ANTONOVICH: 2009 looks to be a challenging year for a number of industries. Ad spending is down about 20 percent for broadcasters so far this year, and that will ripple through the rest of the food chain. Long-form sports and program distribution, those dollars are assured. They may be having a hard time, but not many programmers will be going out of business. Expect to see belt-tightening in satellite newsgathering. A lot of that business is captive to events but breaking news is breaking news. They will cover it, but they will try to be more frugal with how they cover it.
I think the $64,000 question is what will happen in the consumer broadband market. Will it soften with the economy, or will it begin a complete migration over to Ka-band? More than 100 Ku-band transponders are at play here.
VIA SATELLITE: Do you expect to see an impact on your business due to the overall economy?
ANTONOVICH: Whenever there is crisis, there is a "crisis resolution opportunity." We see a contracting market right now with a lot of customers unsure about their bandwidth needs and not taking long term leases directly from carriers. We see this as an opportunity where we can and should increase our market share. As people become less confident about their own business, they still need to get jobs done, and we see that as an opportunity for us. It comes down to managing your business, and in these uncertain times, it’s better to have a provider who can meet your needs on terms you like. By being more of a "bandwidth boutique," offering capacity from a lot of different carriers, we think there are places we provide a better and more diversified service than even the larger carriers can. After all, they only sell what they have on the shelf. We source from everybody in the market. They tend to be more rigid and less responsive to customers; we simply can’t afford to do that. We have to be more flexible and dynamic to grow.

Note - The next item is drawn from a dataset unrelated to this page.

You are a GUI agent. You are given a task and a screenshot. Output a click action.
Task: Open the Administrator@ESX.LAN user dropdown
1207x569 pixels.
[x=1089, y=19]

VIA SATELLITE: Will you follow your acquisition of 5DTV with more moves to consolidate the occasional use market?
ANTONOVICH: We do see ourselves as a consolidator in this industry. The acquisition of 5DTV, Canada’s oldest and largest reseller, was very good for us and the company’s new Canadian customer set. We think everybody is happier after the transaction, as it brings scale and continuity to the marketplace. 5DTV was good but not growing. We offer a broader range of services and satellites in Canada. It was a fantastic acquisition, and we would love to find more like it.

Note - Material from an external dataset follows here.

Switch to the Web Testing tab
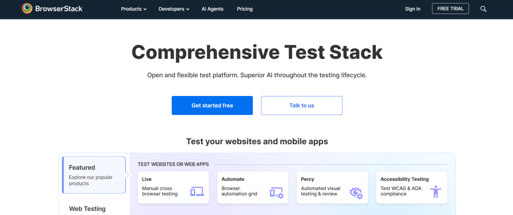 [x=87, y=208]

We see opportunities for growth in other countries and regions. Our commitments for occasional use capacity are global. We enjoy very good rates across the global fleets we do business with, but we haven’t leveraged that to the degree I would like. We want to grow our presence in the international markets and expand the traditional market set from broadcast into the enterprise and government sectors, where we see natural growth for civilian and military requirements for short notice bandwidth. We’re built for it already. If we can handle commitments on five-minutes’ notice from broadcasters, we should be handle three-to-seven day commitments for government projects.
VIA SATELLITE: Do you plan to move into the government business?
ANTONOVICH: We have very good informal relationships with all three companies in the DSTS-G contract. There are no announced deals, but we try to source bandwidth for all of them. There are challenges, but we look for what we do in occasional use as a way of smoothing out the business for some of those opportunities out there. The challenge is that none of the traditional government suppliers have the scale of occasional use business to justify what the government might need for short notice/short term occasional-use type of bandwidth, but we do. So it’s just about creating a channel to support that kind of activity with the DSTS-G contractors and other providers. That’s where the conversations are now. It would be a natural extension of our business and a great help to theirs.